An interesting pattern emerges when we group the data points by player position. We see that positions tend to cluster around correlated variables. We also see that the points that project the most onto height and weight are almost exclusively players on the offensive line, this makes sense since that position’s role is to protect the quarterback from the opposing team’s defensive line by forming a wall (pocket) around him. We also see that the points that project the most onto the bench press are players on the defensive line, this makes sense since that position’s role is to create openings in the opposing team’s offensive line, which as previously noted is made up of the largest players on the field, and to block the offence from running the ball downfield.
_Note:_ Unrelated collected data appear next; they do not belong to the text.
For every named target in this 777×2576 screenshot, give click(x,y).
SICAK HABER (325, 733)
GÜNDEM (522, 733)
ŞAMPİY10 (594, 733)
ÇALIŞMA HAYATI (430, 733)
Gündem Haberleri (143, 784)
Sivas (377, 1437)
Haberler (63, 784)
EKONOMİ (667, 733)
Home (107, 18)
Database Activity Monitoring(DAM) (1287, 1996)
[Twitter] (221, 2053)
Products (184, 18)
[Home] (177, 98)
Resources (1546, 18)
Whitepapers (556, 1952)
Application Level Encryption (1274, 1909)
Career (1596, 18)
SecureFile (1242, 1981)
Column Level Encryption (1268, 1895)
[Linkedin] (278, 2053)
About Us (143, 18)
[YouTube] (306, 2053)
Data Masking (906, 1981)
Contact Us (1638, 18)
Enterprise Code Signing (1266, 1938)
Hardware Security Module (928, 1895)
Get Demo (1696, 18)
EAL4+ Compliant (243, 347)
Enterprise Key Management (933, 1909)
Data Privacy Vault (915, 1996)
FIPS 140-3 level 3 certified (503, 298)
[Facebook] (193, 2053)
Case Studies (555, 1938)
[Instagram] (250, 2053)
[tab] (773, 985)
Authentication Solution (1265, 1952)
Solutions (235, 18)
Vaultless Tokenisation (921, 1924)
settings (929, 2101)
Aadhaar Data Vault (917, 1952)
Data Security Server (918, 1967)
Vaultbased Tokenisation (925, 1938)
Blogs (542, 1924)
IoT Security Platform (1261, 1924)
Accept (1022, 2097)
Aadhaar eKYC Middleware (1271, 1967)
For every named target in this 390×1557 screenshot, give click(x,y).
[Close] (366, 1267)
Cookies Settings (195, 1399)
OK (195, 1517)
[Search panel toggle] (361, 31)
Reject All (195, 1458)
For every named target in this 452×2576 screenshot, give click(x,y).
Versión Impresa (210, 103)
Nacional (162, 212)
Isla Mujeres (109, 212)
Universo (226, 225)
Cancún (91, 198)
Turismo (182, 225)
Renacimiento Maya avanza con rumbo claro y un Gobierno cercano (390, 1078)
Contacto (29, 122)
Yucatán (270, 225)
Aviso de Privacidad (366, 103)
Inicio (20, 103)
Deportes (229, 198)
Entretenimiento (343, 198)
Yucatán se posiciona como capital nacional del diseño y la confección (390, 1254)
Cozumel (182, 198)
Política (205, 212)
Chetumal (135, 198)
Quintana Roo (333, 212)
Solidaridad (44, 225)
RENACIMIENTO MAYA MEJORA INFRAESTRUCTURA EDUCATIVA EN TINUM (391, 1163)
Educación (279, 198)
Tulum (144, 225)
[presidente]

Finally, we see that the points that project the most onto the running and jumping drills are made up of the defensive backs, this also makes sense since this position’s role is to provide downfield coverage of the opposing teams receivers and potentially jump to catch an interception.
Thus, we see that the 2022 (or any year) CFL Combine results can be faithfully summarized in a two-dimensional plot that is both intuitive and retains nearly 83% of the variance in athletic performance. This suggests that the project is a success.